M. Cozzolino est aussi réputé proche de M. Panzeri, qui comme lui a été président de la délégation du Parlement européen pour les relations avec le Maghreb. Il avait comme assistant parlementaire Francesco Giorgi qui, selon le journal Le Soir, a reconnu avoir fait partie d'une organisation utilisée par le Maroc et le Qatar dans le but de s'ingérer dans les affaires européennes.
Le scandale, qui a provoqué une onde de choc au Parlement européen, a conduit la présidente de l'institution, la Maltaise Roberta Metsola (PPE, droite), à annoncer des réformes.
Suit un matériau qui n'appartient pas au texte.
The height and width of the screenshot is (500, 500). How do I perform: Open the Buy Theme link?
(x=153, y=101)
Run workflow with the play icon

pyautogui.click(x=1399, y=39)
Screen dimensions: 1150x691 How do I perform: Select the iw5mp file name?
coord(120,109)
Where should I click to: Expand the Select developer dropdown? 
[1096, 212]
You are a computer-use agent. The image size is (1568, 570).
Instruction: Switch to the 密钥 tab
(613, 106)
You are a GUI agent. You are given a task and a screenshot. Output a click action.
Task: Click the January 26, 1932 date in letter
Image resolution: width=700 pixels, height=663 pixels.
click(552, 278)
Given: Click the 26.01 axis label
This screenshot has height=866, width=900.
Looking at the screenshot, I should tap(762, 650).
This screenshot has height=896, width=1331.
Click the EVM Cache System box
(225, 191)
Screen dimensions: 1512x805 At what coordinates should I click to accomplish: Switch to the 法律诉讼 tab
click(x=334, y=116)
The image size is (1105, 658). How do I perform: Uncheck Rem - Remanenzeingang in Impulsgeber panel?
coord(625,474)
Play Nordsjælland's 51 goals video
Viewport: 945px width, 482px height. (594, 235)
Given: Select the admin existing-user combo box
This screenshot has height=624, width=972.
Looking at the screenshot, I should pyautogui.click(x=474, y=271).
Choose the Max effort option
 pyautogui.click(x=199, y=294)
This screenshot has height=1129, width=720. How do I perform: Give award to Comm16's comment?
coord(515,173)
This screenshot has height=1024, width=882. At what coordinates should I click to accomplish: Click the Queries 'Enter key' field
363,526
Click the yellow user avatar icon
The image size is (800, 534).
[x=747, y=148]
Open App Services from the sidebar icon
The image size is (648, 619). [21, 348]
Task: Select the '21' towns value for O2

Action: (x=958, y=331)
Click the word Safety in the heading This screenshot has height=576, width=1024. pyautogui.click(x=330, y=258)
Mais pour l'eurodéputée française Manon Aubry (LFI), rapportrice sur les demandes de levée d'immunité des deux élus et coprésidente du groupe de la Gauche, "le compte n'y est pas".
"La justice avance, c'est une bonne chose, maintenant charge au politique de faire son travail, et de ce point de vue là, c'est au point mort", a-t-elle déclaré à l'AFP, jugeant les propositions de Roberta Metsola "à mille lieues de l'ambition" d'une résolution votée en décembre par les eurodéputés.
"Ce n'est pas la dernière fois qu'on verra une ingérence extérieure, qu'elle soit le fait de lobbies privés ou d'Etats tiers dans nos travaux, tant qu'on n'acceptera pas de réformer en profondeur la façon dont fonctionnent nos institutions", a-t-elle averti, lançant "l'alerte sur la sanction qui pourrait venir des citoyens" aux élections européennes de 2024.